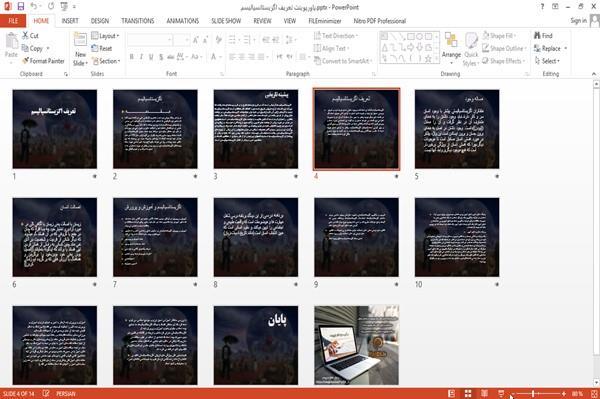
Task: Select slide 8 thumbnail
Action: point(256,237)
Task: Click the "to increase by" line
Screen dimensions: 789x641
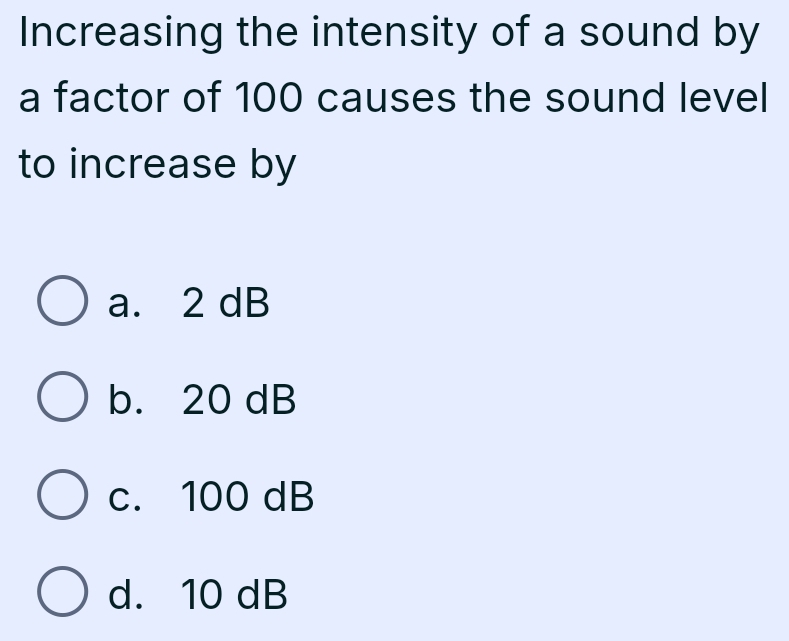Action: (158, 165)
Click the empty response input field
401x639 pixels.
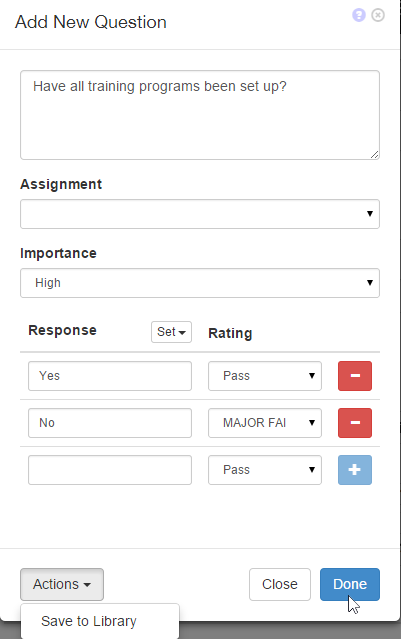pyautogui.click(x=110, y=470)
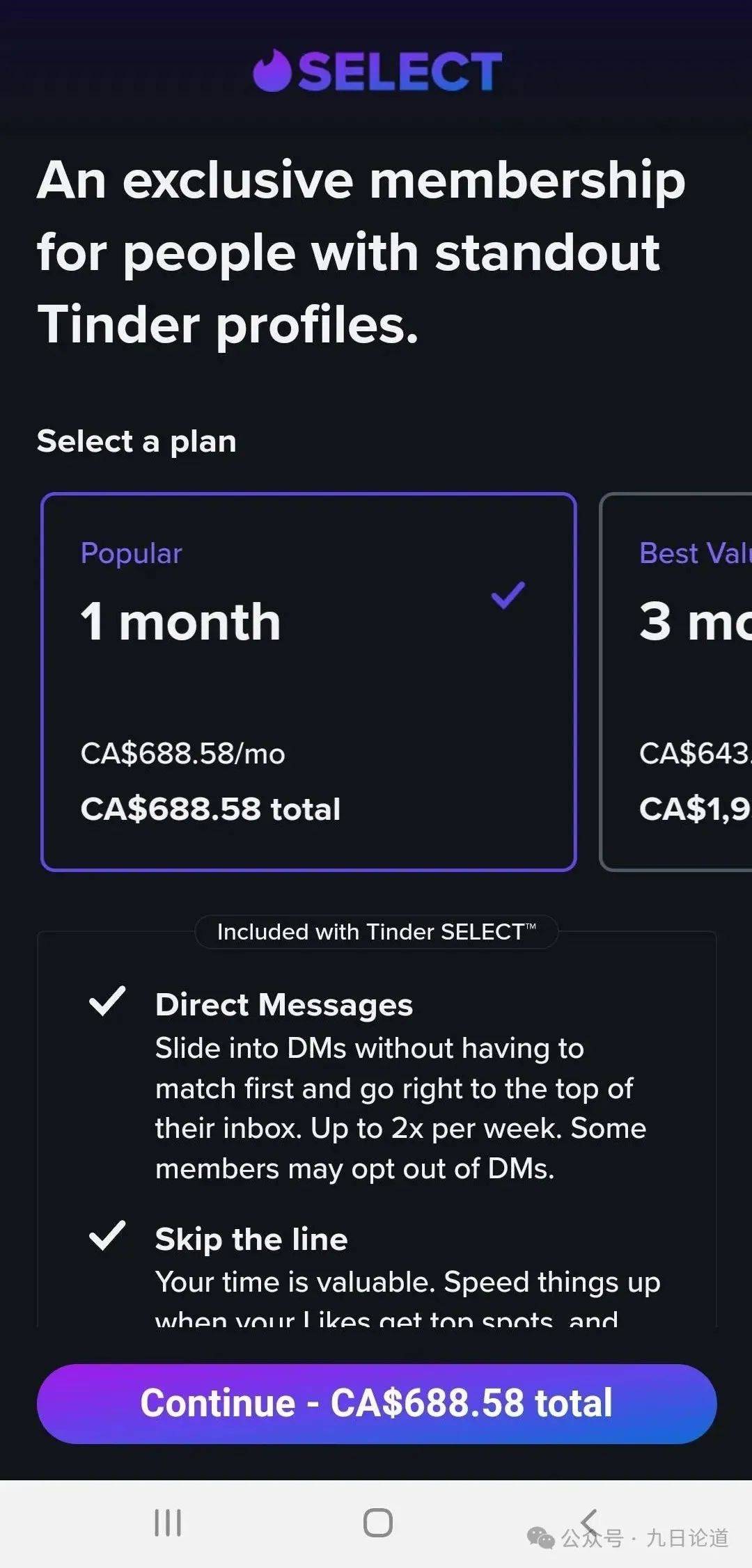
• • • • •
=== Task statement ===
Leaving every picture out, write out exactly the lines from the one that holds "Screen dimensions: 789x641" through the end of the listing, both included.

=== Exercise response ===
Screen dimensions: 789x641
Action: (158, 165)
Click the empty response input field
401x639 pixels.
pyautogui.click(x=110, y=470)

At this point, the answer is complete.